Dua pedagang di Kota Jambi setiap minggu memasok 2 –3 ekor labi-labi
berukuran 5 kg ke satu rumah makan yang menjual masakan berbahan labi-labi. Seorang pedagang besar di Kabupaten Bungo memenuhi permintaan labi-labi
untuk konsumen lokal yang memuncak pada setiap akhir tahun, mencapai 20 –30
ekor dengan ukuran berat 7 kg per ekor. Pengamatan proses jual-beli dan
wawancara terhadap penjual labi-labi di Pasar Glodok Jakarta selama 2 kali kunjungan juga menemukan bahwa labi-labi yang dijual berkisar antara 3
–7 kg, dengan jumlah terbanyak pada ukuran 5 kg. Informasi yang diperoleh dari seorang
eksportir juga menyebutkan bahwa di negara yang menjadi tujuan ekspornya yang paling diminati dan berharga paling tinggi adalah labi-labi berukuran 1
–3 kg. Hal ini kemungkinan disebabkan oleh tekstur tubuh labi-labi yang berukuran kecil
lebih lembut dan ketika diolah menjadi masakan menghasilkan sajian yang lebih disukai penikmatnya Traffic 1999. Konsumen perorangan juga akan memilih
labi-labi dengan ukuran yang disesuaikan kebutuhan, dalam arti untuk konsumsi satu keluarga umumnya cukup dengan membeli 1 ekor labi-labi berukuran 4 kg.

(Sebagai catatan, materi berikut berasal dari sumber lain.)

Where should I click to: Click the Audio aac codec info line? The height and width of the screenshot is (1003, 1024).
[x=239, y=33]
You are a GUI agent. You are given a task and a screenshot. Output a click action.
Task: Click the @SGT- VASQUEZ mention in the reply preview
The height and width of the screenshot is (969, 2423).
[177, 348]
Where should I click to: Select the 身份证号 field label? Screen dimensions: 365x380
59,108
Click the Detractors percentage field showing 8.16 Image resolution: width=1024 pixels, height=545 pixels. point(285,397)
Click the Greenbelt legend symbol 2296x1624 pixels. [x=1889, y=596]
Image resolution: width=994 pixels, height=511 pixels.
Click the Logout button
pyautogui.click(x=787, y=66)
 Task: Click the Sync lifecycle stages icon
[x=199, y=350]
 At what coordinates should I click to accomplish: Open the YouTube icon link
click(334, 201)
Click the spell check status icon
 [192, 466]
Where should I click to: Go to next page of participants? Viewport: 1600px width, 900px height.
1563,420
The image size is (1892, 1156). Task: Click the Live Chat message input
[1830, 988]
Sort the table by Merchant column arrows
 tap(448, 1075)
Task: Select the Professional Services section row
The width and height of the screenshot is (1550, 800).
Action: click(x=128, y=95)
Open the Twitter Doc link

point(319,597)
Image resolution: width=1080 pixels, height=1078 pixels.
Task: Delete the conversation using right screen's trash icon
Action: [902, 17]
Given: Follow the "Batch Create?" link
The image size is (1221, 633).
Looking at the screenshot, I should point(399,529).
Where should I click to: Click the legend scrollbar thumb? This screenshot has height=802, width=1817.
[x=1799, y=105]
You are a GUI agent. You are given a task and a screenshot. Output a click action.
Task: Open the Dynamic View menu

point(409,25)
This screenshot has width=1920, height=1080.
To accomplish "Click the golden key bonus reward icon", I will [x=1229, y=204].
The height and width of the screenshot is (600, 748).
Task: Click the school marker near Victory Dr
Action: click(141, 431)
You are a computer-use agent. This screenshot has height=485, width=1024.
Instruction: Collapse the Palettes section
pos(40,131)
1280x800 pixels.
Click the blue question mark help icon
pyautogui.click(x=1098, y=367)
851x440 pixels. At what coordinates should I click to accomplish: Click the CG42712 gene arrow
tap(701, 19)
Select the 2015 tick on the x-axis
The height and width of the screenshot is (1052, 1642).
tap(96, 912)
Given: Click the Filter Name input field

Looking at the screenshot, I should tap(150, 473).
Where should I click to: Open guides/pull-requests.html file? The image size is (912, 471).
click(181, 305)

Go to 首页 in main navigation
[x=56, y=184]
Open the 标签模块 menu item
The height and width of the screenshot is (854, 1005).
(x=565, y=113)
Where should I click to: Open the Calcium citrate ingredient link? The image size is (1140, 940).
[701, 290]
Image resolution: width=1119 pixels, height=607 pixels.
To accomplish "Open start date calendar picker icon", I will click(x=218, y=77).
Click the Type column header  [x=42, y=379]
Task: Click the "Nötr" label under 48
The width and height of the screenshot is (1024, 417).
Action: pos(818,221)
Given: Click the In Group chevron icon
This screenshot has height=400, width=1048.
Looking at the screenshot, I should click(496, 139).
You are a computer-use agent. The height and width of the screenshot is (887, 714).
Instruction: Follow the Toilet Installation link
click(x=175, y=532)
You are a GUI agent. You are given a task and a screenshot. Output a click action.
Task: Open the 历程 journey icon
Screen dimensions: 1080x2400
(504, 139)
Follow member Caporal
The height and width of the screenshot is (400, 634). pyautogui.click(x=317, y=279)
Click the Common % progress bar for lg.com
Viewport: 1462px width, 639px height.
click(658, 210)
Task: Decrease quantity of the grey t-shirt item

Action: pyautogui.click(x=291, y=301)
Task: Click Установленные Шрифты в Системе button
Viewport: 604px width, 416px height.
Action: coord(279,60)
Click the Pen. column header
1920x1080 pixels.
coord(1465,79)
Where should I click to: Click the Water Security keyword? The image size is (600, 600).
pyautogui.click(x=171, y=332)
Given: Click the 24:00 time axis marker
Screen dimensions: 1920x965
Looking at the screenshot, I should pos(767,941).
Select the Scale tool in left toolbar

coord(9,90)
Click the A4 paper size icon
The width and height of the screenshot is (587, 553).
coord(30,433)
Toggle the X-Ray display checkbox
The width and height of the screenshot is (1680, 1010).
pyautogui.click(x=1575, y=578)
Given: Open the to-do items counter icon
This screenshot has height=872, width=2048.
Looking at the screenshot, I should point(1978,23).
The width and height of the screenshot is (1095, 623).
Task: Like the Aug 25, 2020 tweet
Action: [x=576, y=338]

Hasil ini berbeda dengan yang ditemukan Kusrini et al. 2009 di Kalimantan Timur, dimana labi-labi yang dijual di pasar lokal adalah labi-labi berukuran besar
≥12 kg dengan kisaran harga Rp18 000.00–Rp35 000.00kg, dan mencapai angka penjualan sebesar 90
–100 kgminggu. Hal ini mungkin disebabkan oleh banyaknya orang yang mengkonsumsi daging labi-labi sehingga pasar lokal bisa
menjual daging labi-labi layaknya daging satwa lainnya seperti sapi, kerbau atau ayam. Penjualan labi-labi dalam bentuk potongan-potongan daging ini tentu
membuka peluang bagi masuknya labi-labi berukuran besar yang sebaliknya justru tidak laku di pasar lokal Jambi atau Jakarta.